Автор фото: Олимпия Орлова
«Волшебная гора» Богомолова, пусть про смерть здесь говорят заметно чаще, все же не гора верещагинских черепов. В ней, устремленной к высшему замыслу, отражены и спасительный Арарат, и заветный Синай, и поэтические Парнас и Геликон с его Ипокреной, и то самое «выйди и стань на горе пред лицем Господним». Гора сама по себе мифологема, но Богомолов даже самый короткий фрагмент насыщает сущностными категориями, архетипами, символами, будь то элементы сказочного повествования или слова /понятия с очень сильным эмоциональным воздействием. Здесь в рассказе учительницы, ведущей детей на смерть, и лес, и станция «Дальняя», и родник, и волк, и деревня с отчим домом, костер, и Корчак… Здесь вид из квартиры на кладбище ничем не хуже вида на море, ибо на кладбище море mori (Memento mori).

«Волшебная гора» – тотальное полотно, длящееся во времени и времени вопреки. Как в романе Манна («романе о времени») здесь Время категория субстанциональная, историческая и художественная. Оно, как у Лорки, истекает кровью на циферблатах, течет мимо, всегда попадая в цель. Смерть имеет сходство со свободой до степени смешения, так что страх перед ней и замалчивание/ отрицание этого страха отравляет жизнь и отдельного человека и их сообществ. Это страх препятствует переменам, закатывает их накатанными обыкновениями жизни. Не так пугает в спектакле неумолимость смерти, как ощущение обреченности на повторы, рутину, насущное. На жизнь, которую хочется «не дожить до смерти». Лишение права на смерть, т.е. осуждение на вечную жизнь, оказывается здесь страшным наказанием, высшей мерой.

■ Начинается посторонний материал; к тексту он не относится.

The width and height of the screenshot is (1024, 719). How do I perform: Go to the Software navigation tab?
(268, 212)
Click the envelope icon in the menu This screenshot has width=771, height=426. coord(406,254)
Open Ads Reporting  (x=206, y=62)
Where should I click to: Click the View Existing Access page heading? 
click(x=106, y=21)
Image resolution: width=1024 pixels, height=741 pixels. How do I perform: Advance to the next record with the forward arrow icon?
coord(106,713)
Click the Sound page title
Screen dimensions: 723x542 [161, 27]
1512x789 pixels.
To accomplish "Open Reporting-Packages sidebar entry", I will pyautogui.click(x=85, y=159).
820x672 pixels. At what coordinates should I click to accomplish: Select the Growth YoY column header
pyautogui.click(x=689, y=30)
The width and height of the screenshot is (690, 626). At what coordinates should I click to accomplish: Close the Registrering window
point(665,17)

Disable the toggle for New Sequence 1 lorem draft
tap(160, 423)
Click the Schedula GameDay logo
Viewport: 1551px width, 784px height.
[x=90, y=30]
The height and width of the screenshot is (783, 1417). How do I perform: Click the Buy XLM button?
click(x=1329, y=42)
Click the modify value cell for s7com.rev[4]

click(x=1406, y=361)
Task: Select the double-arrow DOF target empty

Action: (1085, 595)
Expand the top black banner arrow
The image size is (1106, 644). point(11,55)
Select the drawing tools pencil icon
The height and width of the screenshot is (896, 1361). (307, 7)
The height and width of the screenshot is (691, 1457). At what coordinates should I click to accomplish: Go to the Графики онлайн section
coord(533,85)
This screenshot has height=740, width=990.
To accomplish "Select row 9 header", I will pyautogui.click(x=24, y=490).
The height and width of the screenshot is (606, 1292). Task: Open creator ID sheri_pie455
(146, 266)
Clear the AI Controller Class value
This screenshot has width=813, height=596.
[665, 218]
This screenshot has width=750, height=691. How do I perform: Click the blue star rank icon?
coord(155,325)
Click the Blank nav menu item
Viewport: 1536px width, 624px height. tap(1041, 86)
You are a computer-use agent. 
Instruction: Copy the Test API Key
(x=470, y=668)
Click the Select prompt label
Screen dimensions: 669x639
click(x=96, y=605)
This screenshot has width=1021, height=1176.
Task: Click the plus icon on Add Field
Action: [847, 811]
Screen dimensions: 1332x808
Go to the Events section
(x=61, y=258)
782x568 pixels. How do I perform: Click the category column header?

В «Волшебной горе» авторский театр Богомолова достигает своего пика, когда режиссер в пространстве собственного спектакля своими словами общается с самим собой, сочиненным персонажем или собственным записанным голосом. Автор не умирает в режиссере, а режиссер в актере. Три ипостаси в одном лице. Живы и зрители, находясь во власти этого авторитарного театрального режима. Здесь герои легко могут вознестись до «я гений», и низвергнуть окружающих до «вы дебил». Творческое здесь стремится к тварному, все мы, в конце концов, а вернее в начале начал сотворенные. «Волшебная гора» – спектакль-восхождение и для зрителя, и для режиссера, про которого страшно писать, что он достиг вершины, ибо за высшей точкой следует спуск. «Волшебная гора», хотя и имеет, но избегает совершенного вида (завершенных форм), а потому правильнее не говорить о ней как о свершившемся факте. Вот и премьерные показы обнаруживают переменчивость спектакля. «Умный в гору не пойдет», лукаво не мудрствуя, говорит народ, и, запутавшись в обходных путях, не замечает того, что иной раз идет под гору. Богомолов «Волшебную гору» покоряет изнутри – т.е. буквально идет в гору. Мучительно, но это талантовы, а не танталовы муки. И он на подъеме. В зале снова кто-то чихнул. Значит правда. Непредусмотренные спектаклем аплодисменты свидетельствуют.